Last week a woman sitting next to me on the train was reading my book. I’ve always wanted this to happen.
Last night I was at a party and realized the man I was talking to is the ex-husband of the woman on the train.
I’ve been depressed and I think it’s because I’m in school and don’t have a moment for my own thoughts and have only written one small paragraph of my new book in the past two weeks and also because I’ve started looking for a home for my novel, Watching Rhonda Honey, which is nerve-wracking, and most of all because we wanted to use our air miles to go to Hawaii over spring break but realized we only had $8 in our checking account and surely that’s not enough.

Inmates

It’s Sunday, poetry day.

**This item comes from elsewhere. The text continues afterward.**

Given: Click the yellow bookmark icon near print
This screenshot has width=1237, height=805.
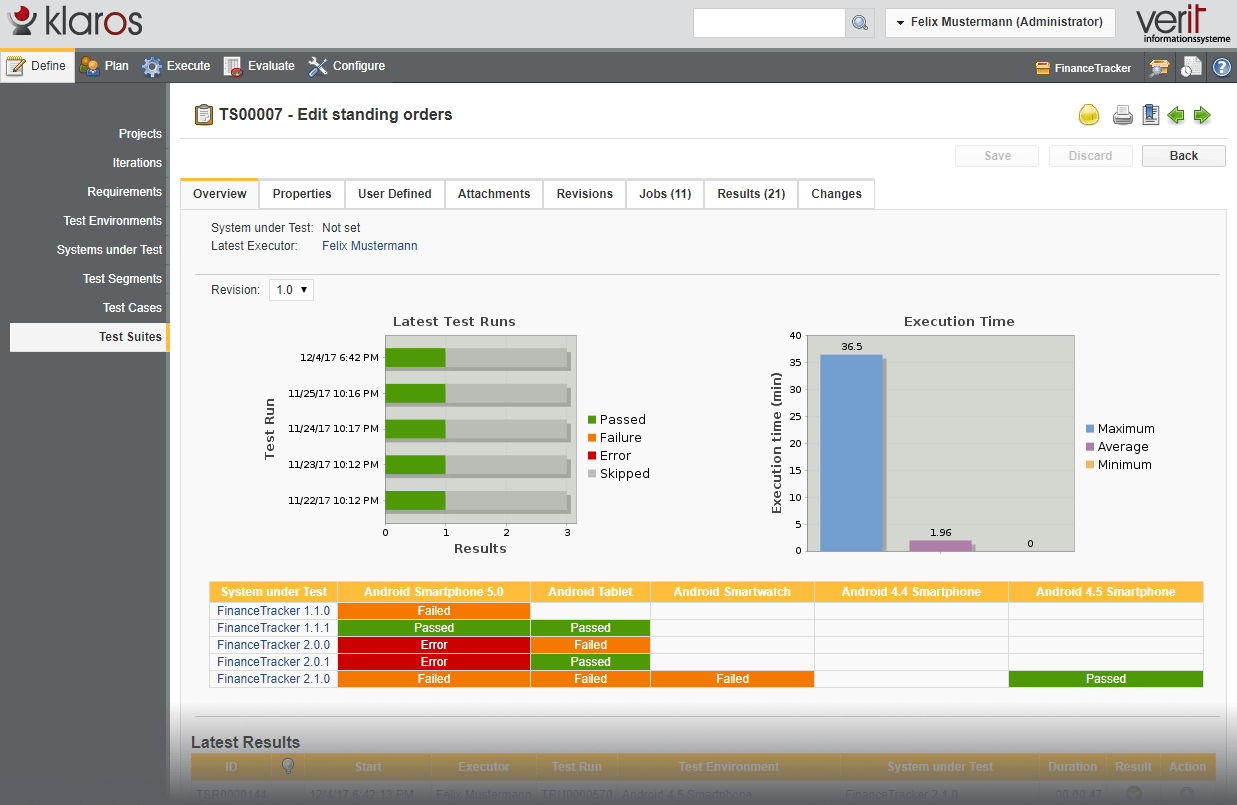Looking at the screenshot, I should (1089, 115).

This is from Sara Backer.

INMATES

I heard there was a fat skunk, all white,
who waddled in the yard followed by two kits
the men called babies.
I heard about a pair of chipmunks and raccoons
that hung around the kitchen.
A hummingbird appeared one morning,
a gray-tailed hawk at noon,
and at night, feeding on mosquitoes, bats carved
dark curves in the darker sky.

In the concrete room without windows
where we held class, I was impressed the men all knew
each bird and animal the others mentioned.
They could pinpoint their location
in the prison they inhabited.

This poem was originally posted by The Montucky Review 

About Sara Backer:
Sara Backer is the author of the novel American Fuji. She has poems forthcoming in Sleet Magazine, The Aurorean, and San Pedro River Review.

too poor to be smart

Sometimes people have complained that my characters who are working class are too smart to be working class. This complaint illustrates the very same class bias that I was hoping to illuminate. It made me wonder if I had failed. Also a woman whose husband cheated on her wrote me a heartfelt letter saying that my book completely expressed how she felt. Which made me grateful  but sad. A man at a reading asked me how I came up with a character who has the crazy obsessive kinds of thoughts my protagonist has and I had to ask him: doesn’t everyone have thoughts like this?